At this point, and unless there is a fundamental change in the “faith-based economics of the Troika,” as Marshall Auerback and Rob Parenteau see it, Greece will have no alternative but to default.
The question is, what explains the Troika’s interest, under German insistence, on continuing to impose such austerity measures on Greek workers?
Well, let’s face it: this has far less at this stage to do with Greece (even as the prevailing mainstream narrative continues to perpetuate the picture of a lazy, unproductive country full of profligates and scroungers), than punishing other potential fiscal deviants and recalcitrants.

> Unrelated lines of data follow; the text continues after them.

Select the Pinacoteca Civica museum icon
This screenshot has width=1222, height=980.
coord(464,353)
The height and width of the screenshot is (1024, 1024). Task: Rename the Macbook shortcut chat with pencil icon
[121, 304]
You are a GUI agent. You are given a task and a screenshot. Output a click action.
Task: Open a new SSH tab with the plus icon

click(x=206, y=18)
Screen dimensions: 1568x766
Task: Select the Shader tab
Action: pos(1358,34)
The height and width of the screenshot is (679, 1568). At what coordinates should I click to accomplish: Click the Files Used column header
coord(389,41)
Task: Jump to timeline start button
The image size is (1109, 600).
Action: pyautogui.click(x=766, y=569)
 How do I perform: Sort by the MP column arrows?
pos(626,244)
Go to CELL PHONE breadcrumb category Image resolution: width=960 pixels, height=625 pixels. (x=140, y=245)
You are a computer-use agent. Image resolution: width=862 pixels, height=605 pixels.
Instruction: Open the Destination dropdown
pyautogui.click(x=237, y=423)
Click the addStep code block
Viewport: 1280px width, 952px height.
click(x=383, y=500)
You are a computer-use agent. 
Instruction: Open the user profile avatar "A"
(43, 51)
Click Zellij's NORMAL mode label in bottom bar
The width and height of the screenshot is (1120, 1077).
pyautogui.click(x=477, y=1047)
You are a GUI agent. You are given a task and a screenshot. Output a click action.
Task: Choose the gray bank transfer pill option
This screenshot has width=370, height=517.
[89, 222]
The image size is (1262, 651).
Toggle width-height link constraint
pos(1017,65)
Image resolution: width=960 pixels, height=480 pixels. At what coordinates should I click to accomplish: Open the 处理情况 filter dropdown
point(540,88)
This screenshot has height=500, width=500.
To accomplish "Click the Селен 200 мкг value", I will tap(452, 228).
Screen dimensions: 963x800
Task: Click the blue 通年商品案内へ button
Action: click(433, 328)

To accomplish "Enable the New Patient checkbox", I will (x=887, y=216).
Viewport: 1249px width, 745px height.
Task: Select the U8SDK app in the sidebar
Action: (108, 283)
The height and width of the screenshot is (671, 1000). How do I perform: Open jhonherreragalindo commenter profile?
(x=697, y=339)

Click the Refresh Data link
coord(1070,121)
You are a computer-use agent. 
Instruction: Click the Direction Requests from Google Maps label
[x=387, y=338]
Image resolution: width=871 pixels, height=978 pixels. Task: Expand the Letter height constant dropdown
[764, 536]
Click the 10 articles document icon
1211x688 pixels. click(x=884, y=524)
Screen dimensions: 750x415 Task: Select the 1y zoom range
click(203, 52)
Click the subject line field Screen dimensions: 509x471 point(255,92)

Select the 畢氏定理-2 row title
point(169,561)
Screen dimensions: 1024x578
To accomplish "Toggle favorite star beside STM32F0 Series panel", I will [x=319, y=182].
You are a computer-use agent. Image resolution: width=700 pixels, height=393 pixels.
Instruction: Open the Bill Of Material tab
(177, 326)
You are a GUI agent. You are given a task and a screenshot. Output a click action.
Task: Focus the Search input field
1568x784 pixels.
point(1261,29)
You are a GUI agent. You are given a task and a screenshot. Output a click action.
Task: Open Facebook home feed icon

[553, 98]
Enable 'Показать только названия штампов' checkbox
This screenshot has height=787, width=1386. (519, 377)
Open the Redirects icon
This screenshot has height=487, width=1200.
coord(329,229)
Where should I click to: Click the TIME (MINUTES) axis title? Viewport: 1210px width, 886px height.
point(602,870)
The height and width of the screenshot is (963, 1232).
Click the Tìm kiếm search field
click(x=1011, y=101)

Angela Merkel clearly has Italy in her sights. She, and the Troika are scapegoating the Greeks – in order to make sure that should Greece take the rumored “hair cut” on its debt and restructure, the other peripheral countries – especially Italy – won’t get any ideas and be tempted down the same path of forced debt restructuring, but rather will redouble their efforts to achieve arbitrary fiscal targets on an equally arbitrary timeline (and how’s that worked out for Greece?), and learn to “live within their means”, as the Germans always piously lecture the world. This is the strategy to prevent what is euphemistically called the “contagion impact”. In reality, it is also called the principle of collective guilt – destroying the livelihoods of thirteen million people for political or ideological or faith based reasons, which is frankly disgusting and unacceptable. Given their own history, German policy makers should understand this phenomenon. Indeed in many respects, this all too eerily resembles the tangled, twisted mess left by the demands of WWI reparation on Germany – except this time around, Germany is one of the creditor nations imposing their will on the crushed debtors.